The large scale transportation of internal migrants and Indians stranded abroad would not have been possible without Indian Railways and Air India. This is not to argue against private participation in these sectors nor even their privatisation. It is only to point out that these factors need to be kept in consideration alongside efficiency when we debate issues like privatisation in the context of a country like India.  

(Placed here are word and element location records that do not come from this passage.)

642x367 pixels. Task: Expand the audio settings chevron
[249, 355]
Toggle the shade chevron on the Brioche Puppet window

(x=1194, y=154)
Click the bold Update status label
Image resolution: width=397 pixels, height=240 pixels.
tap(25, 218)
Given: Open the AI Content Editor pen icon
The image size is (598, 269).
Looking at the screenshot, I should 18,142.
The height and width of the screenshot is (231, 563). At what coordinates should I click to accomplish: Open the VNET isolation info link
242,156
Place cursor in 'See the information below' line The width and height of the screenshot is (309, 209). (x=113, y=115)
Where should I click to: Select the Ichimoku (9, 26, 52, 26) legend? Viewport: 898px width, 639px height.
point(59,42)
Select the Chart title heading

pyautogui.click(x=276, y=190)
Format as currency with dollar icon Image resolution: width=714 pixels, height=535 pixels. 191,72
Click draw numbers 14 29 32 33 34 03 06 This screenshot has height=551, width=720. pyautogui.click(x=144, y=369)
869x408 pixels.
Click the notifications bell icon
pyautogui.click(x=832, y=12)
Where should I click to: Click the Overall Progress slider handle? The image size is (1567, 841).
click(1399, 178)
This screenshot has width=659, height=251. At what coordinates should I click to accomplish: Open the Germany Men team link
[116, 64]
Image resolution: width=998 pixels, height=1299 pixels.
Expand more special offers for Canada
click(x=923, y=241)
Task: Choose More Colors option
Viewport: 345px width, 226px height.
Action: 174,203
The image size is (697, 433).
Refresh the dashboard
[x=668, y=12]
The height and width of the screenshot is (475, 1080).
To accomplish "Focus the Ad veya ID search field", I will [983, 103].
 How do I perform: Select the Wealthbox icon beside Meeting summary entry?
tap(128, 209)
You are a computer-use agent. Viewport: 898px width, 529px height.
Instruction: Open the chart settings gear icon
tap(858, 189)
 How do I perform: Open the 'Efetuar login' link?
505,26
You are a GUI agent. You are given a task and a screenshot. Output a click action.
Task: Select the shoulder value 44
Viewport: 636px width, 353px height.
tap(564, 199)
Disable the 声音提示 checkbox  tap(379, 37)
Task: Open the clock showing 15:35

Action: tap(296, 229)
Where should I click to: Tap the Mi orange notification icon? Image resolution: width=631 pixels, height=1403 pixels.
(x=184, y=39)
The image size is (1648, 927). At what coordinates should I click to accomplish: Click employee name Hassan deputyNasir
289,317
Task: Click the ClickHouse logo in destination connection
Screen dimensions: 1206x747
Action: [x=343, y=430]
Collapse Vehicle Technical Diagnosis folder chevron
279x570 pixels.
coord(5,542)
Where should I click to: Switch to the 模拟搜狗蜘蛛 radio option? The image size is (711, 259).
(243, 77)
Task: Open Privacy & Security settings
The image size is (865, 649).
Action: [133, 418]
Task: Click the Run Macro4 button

In the UK, it will turn out to be one of the biggest ironies that the Prime Minister who began his term with the intention of squeezing the NHS further will now end up being the leader who started the revival of NHS.

Update 1 (30.06.2020)

The impact of NREGA,
Person days of jobs provided under MGNREGA had reached an all-time high of 568 million in May 2020. This was 54 per cent higher than the level of May 2019. Data for June 2020 accessed on June 29 from the official site of the scheme at 348 million was 66 per cent higher than it was for the month exactly a week ago. This either implies a sharp increase during the week or substantial revisions for the month. Either ways it implies a continued increase in MGNREGA spending into June. Person days of jobs in June 2020 were already 8.4 per cent higher than they were a year ago. Kharif sowing till June 26 was more than twice it was a year ago. There is no overlap between MGNREGA work and sowing work. The two together therefore have evidently powered the rural employment surge in June.
Update 2 (03.09.2020)

Around 24.2 million households have demanded work under the scheme in August 2020 as per MGNREGA website accessed on September 2 which is a staggering 66 per cent more than the same month in 2019 and the highest in last seven years for August.
Update 3 (06.09.2020)

Sunita Narain writes on NREGA,
In these darkest days of Covid-19 — when jobs and economies have collapsed — 56 million households got work in the past three months and these jobs provided relief. This was under the Mahatma Gandhi National Rural Employment Guarantee Act (MGNREGA), which perhaps is the largest social net scheme in the world. Down To Earth reporters, who travelled to different regions of the country, found there was a surge in employment and in many places, the most skilled and educated turned to this programme. It effectively put a floor to poverty — people got jobs, though unskilled and manual — but the jobs gave them money, albeit only a daily wage, and the money provided them the ability to buy food to feed their families... Between April and August, when Covid-19 had driven economies to the ground, under the MGNREGA 15.5 million individual works were done. This included everything — from making cattle-sheds and farm ponds to even fencing on lands. Poor people improved their ability to secure their futures and they were paid for this labour — which, in turn, gave them that critical safety net.
Update 4 (12.09.2020)

Good article on how NREGS and PDS saved India from hunger and starvation during the pandemic. More stats on the demand for the NREGS,
From April to August, over 83 lakh additional households or 1.6 crore persons joined the NREGA labour force by getting job cards, taking the number of families under the scheme to an all-time high of 14.36 crore... Data show 5.79 crore households availed NREGS between April 1 and September 10 during the current financial year — the highest since the scheme was launched on February 2, 2006.